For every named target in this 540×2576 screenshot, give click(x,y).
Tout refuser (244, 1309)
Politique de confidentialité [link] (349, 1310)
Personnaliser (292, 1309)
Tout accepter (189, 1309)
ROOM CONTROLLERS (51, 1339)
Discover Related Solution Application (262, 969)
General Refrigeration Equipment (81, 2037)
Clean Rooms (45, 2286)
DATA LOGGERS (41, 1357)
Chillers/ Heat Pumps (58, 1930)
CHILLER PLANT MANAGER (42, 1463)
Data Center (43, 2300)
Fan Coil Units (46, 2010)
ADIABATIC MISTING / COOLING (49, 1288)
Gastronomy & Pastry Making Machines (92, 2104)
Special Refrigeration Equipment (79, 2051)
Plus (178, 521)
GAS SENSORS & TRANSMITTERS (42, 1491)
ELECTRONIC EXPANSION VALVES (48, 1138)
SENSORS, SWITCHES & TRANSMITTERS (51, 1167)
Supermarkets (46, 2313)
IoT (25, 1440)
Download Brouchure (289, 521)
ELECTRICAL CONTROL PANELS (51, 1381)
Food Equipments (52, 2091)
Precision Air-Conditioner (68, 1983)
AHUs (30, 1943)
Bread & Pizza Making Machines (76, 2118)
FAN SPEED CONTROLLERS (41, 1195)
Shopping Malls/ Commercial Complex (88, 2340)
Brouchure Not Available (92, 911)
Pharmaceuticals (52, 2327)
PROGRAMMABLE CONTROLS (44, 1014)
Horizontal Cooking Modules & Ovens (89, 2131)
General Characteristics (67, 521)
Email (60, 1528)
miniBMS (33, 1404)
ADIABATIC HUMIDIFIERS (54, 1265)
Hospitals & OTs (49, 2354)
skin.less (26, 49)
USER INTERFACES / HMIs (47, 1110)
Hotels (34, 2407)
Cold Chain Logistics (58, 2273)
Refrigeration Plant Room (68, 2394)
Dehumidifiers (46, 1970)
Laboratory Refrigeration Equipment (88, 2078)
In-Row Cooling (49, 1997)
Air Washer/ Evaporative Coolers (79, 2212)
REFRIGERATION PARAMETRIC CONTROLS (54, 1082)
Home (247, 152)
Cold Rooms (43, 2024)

★ ★ ★ ★

WHAT YOU SHOULD DO. Scan the lines above for "Tout accepter (189, 1309)" and for "Plus (178, 521)". Repeat exactly the line holding each of them and every line in between.

EXERCISE RESPONSE.
Tout accepter (189, 1309)
ROOM CONTROLLERS (51, 1339)
Discover Related Solution Application (262, 969)
General Refrigeration Equipment (81, 2037)
Clean Rooms (45, 2286)
DATA LOGGERS (41, 1357)
Chillers/ Heat Pumps (58, 1930)
CHILLER PLANT MANAGER (42, 1463)
Data Center (43, 2300)
Fan Coil Units (46, 2010)
ADIABATIC MISTING / COOLING (49, 1288)
Gastronomy & Pastry Making Machines (92, 2104)
Special Refrigeration Equipment (79, 2051)
Plus (178, 521)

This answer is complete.